- Leader: Ana Luján (1st) Ricardo Feliú (2nd)
- Founded: 6 November 2015 (1st) 9 March 2019 (2nd)
- Dissolved: 7 May 2016 (1st) 27 August 2019 (2nd)
- Ideology: Basque nationalism
- Political position: Left-wing
- Colors: Yellow-green Purple Red Orange
- Members: See list of members

= Cambio-Aldaketa =

Cambio-Aldaketa ("Change") was a grouping of electors (Note: This format was used in the two occasions in which the candidacy was fielded.) in Navarre supported by the "quadripartite", the political parties supporting Uxue Barkos's regional government—Geroa Bai, EH Bildu, Podemos and Izquierda-Ezkerra—to contest the 2015 Spanish Senate election. The first incarnation of the alliance was disbanded after it secured only one out of the four directly-elected senators in Navarre, with its stated aim having been to win the election and subsequently obtain three senators.

The coalition was re-established by the same parties ahead of the April 2019 Spanish general election, but it scored a new electoral failure by not being able to obtain any of the senators at stake. This defeat would lead to the agreement's signatories clashing over its interpretation ahead of the election of Navarre's appointed senator in August/September 2019, leading to a fracture within the former quadripartite in which Podemos joined Geroa Bai and the Socialist Party of Navarre (PSN) in the election of the former's preferred candidate whereas EH Bildu stood with Izquierda-Ezkerra's candidate.

==History==
The coalition was publicly presented by Geroa Bai (GBai), Podemos, EH Bildu and Izquierda-Ezkerra (I–E) on 6 November 2015, with Ana Luján, Patxi Zamora and Iñaki Bernal as the leading candidates, collecting 8,300 signatures in one week out of the 5,020 they required to register it as a grouping of electors.

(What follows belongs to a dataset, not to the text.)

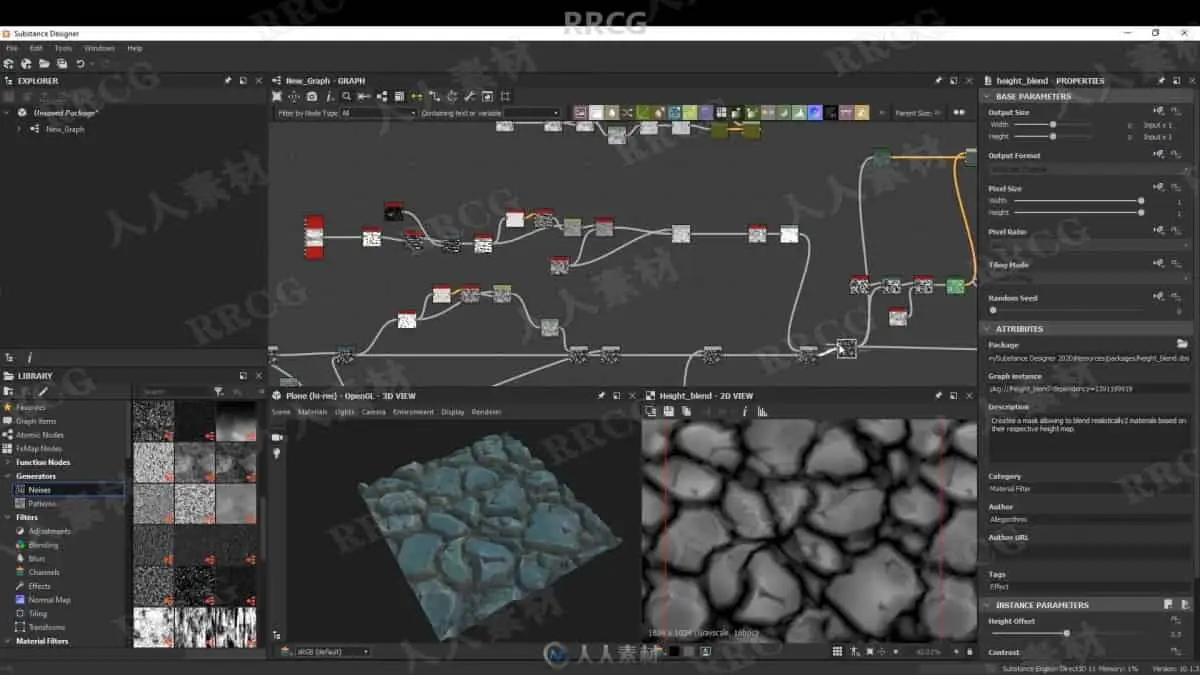Open the Tools menu
The image size is (1200, 675).
point(63,48)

However, despite the list expecting to win the December election in Navarre and, consequently, to secure three out of the four senators at stake in the constituency, all three candidates were outperformed by the Navarrese People's Union–People's Party coalition, meaning that only Ana Luján was elected as senator. The coalition experience was not renewed ahead of the 2016 Spanish general election over Podemos's refusal to do it, despite I–E having expressed interest in maintaining the same format for the Senate.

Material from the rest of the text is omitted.